This page covers Fractions & Decimals at the High School Advanced level, delivered as a formula cheat sheet. Rational numbers done properly — equivalent fractions, operations on unlike denominators, converting. The material here corresponds to Grades 10–12 courses: Algebra 2 and Trigonometry.
The key formulas for Fractions & Decimals at the High School Advanced level are organised below. Each formula is accompanied by a note on when it applies and what common variations exist.
The skills covered by these formulas are: Equivalent fractions, Adding and subtracting unlike denominators, Multiplying and dividing fractions, Decimal operations, Converting fractions to decimals.
For each formula, read the conditions carefully.
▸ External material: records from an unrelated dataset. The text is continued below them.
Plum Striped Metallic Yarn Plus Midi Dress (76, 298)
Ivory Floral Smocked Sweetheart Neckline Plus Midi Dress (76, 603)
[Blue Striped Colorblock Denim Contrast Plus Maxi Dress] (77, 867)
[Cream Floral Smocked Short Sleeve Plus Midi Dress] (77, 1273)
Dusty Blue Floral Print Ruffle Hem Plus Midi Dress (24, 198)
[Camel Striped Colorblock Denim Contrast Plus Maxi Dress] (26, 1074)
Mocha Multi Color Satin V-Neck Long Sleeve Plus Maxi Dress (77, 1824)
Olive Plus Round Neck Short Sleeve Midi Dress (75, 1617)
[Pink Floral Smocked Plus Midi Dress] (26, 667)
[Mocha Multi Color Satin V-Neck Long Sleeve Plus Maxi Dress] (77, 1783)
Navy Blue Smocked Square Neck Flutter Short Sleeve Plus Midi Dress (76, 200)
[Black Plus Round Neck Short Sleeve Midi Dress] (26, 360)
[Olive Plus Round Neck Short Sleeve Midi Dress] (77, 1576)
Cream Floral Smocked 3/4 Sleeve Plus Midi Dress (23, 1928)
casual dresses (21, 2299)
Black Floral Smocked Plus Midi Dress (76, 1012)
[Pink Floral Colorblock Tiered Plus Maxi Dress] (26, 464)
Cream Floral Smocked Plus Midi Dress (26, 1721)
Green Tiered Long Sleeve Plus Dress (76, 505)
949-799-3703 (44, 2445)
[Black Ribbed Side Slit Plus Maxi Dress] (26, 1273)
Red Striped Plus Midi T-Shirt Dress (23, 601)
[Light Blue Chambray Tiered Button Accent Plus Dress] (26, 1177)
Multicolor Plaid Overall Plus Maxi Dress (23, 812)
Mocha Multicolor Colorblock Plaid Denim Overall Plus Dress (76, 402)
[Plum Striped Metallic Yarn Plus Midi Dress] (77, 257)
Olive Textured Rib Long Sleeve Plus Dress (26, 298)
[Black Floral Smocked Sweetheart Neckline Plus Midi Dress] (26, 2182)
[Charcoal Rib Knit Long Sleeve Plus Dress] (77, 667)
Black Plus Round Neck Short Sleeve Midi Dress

Many errors in Fractions & Decimals come from applying a formula outside its domain of validity — using a geometric formula that assumes a right angle when the angle is not specified, or applying a probability rule that requires independence when the events are dependent.
Use this sheet as a revision tool after you have worked through problems — not as a first introduction to the material. A formula you have derived or used is one you will remember; a formula you have only read is one you will forget under exam pressure.
Worked Example
A standard fractions decimals problem at the high school advanced level.
Work through step by step: identify what is given, what is asked, apply the relevant technique, and check your answer against the original conditions.
Adding numerators and denominators directly: ½ + ⅓ ≠ 2/5. You cannot add fractions with different denominators without converting to a common denominator first.
Frequently Asked Questions
How is Fractions & Decimals different at the HS Advanced level compared to earlier levels?
At the High School Advanced level, Fractions & Decimals builds on Grades 10–12 prerequisites. Students are expected to have completed Algebra 2 before tackling this material.
Which exams test Fractions & Decimals at this level?
SAT/ACT Math, Common Core Grade 4–6.
What is the single most effective way to practise Fractions & Decimals for HS Advanced students?
The most effective practice at the High School Advanced level is deliberate work on novel problem setups — not repeated drilling of the same template. Attempt problems before looking at solutions, and review errors by identifying the specific step where the reasoning broke down.